Task input:
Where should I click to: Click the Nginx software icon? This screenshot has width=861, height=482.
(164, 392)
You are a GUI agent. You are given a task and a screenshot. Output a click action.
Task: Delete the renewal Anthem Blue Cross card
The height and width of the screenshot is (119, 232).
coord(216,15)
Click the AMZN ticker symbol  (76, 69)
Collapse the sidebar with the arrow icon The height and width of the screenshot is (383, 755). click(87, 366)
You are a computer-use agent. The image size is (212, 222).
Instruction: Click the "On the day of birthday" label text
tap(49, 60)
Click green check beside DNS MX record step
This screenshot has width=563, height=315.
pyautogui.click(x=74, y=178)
---
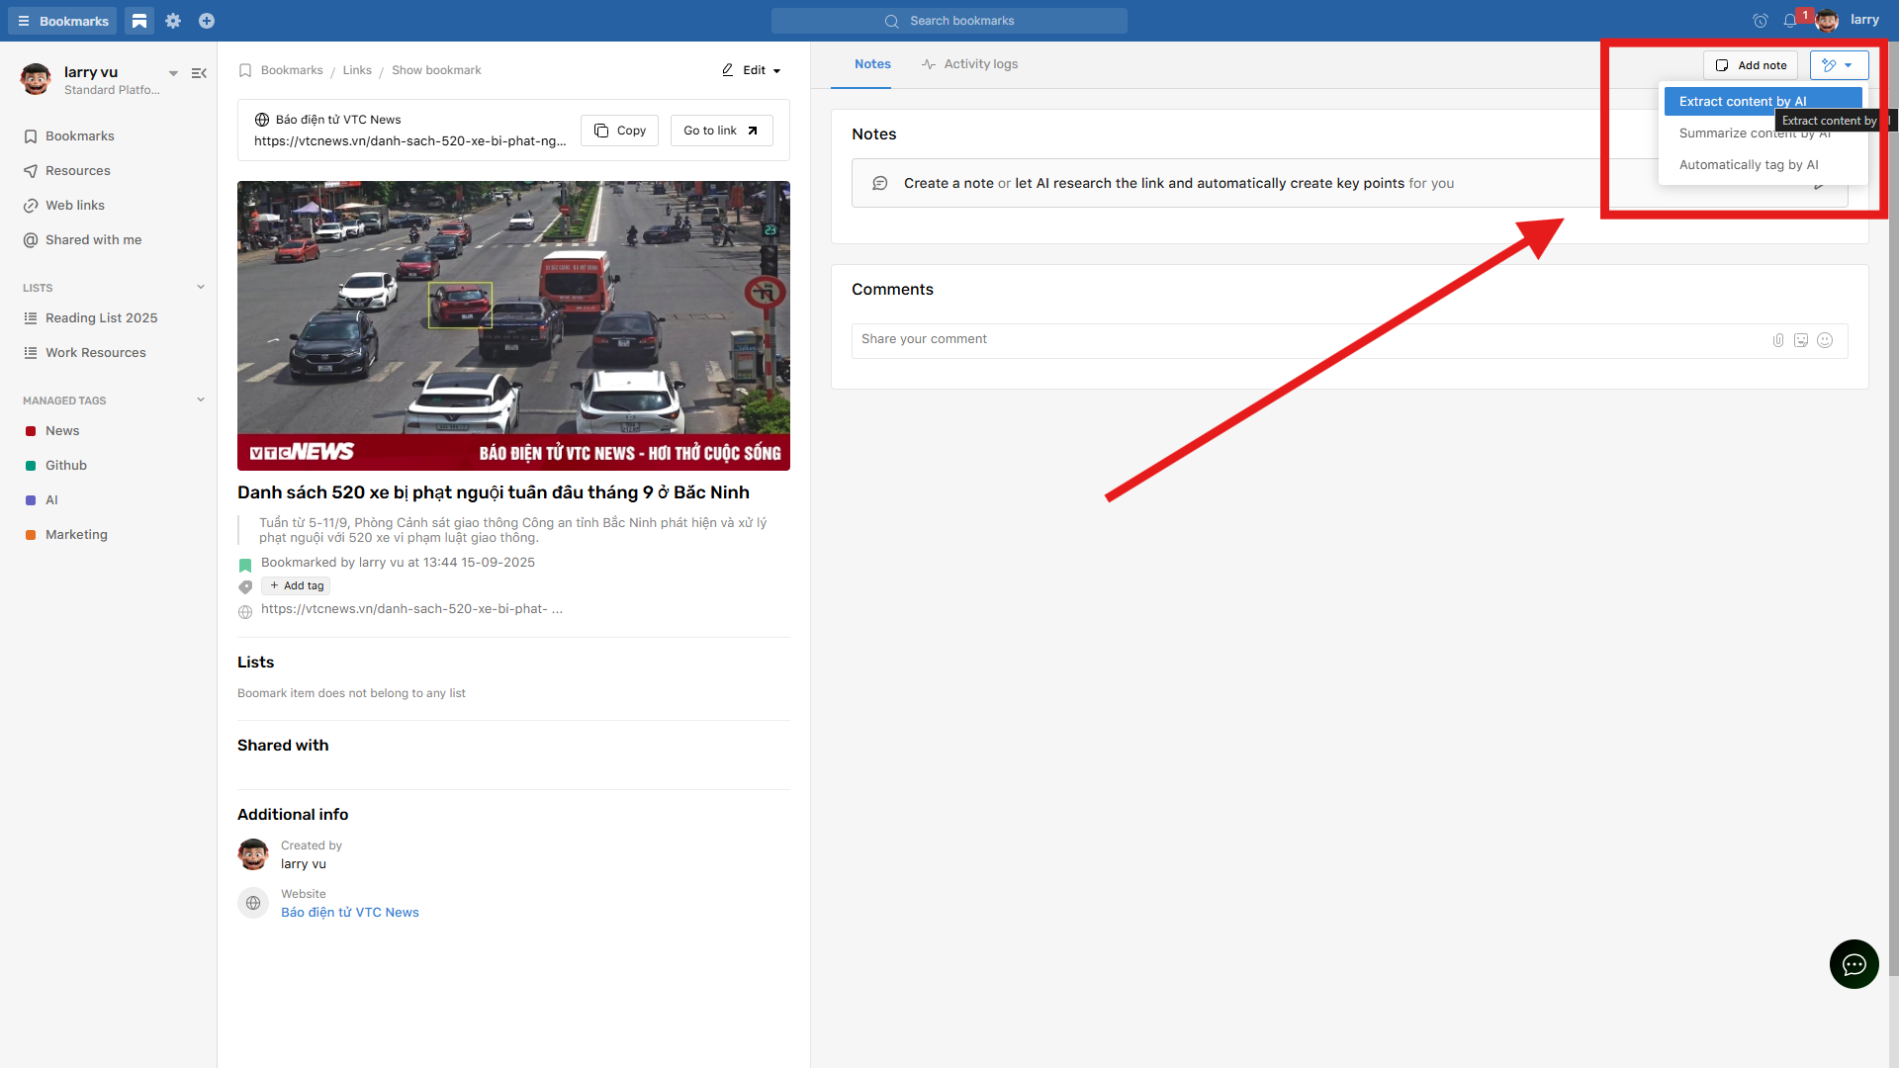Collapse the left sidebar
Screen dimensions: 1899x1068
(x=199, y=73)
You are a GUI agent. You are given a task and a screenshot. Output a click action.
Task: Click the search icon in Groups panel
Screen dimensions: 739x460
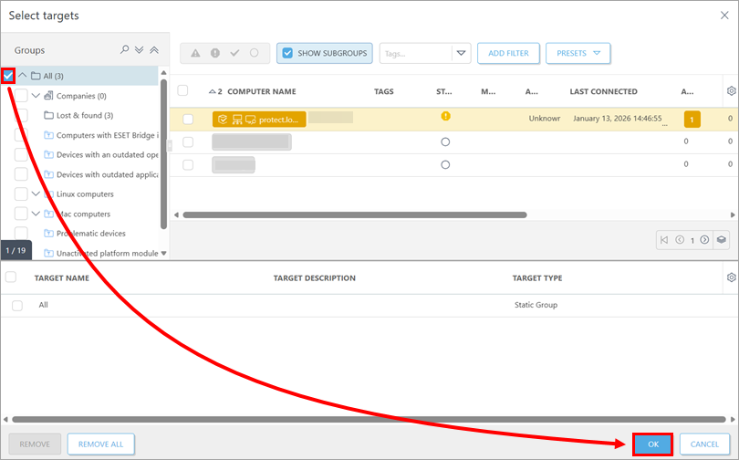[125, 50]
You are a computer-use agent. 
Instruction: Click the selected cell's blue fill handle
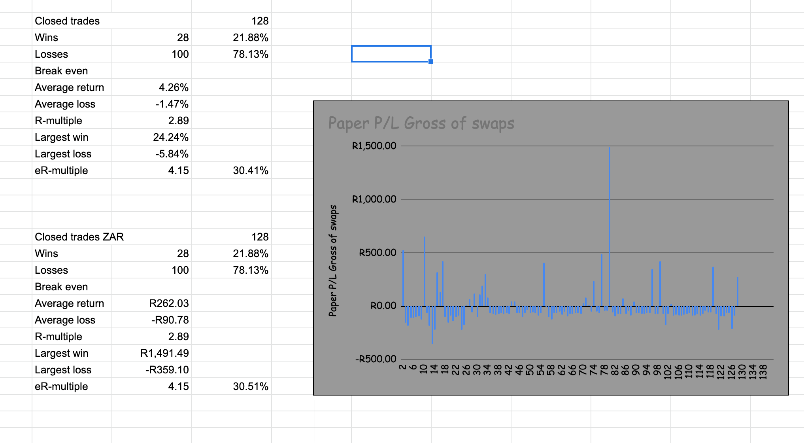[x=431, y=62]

Task statement:
Please pull out the data word for word, starting at the line containing "Where should I" and ending at the line containing "pyautogui.click(x=74, y=178)", with both of those lines included.

Solution for this exercise:
Where should I click to: Click the Nginx software icon? This screenshot has width=861, height=482.
(164, 392)
You are a GUI agent. You are given a task and a screenshot. Output a click action.
Task: Delete the renewal Anthem Blue Cross card
The height and width of the screenshot is (119, 232).
coord(216,15)
Click the AMZN ticker symbol  (76, 69)
Collapse the sidebar with the arrow icon The height and width of the screenshot is (383, 755). click(87, 366)
You are a computer-use agent. The image size is (212, 222).
Instruction: Click the "On the day of birthday" label text
tap(49, 60)
Click green check beside DNS MX record step
This screenshot has width=563, height=315.
pyautogui.click(x=74, y=178)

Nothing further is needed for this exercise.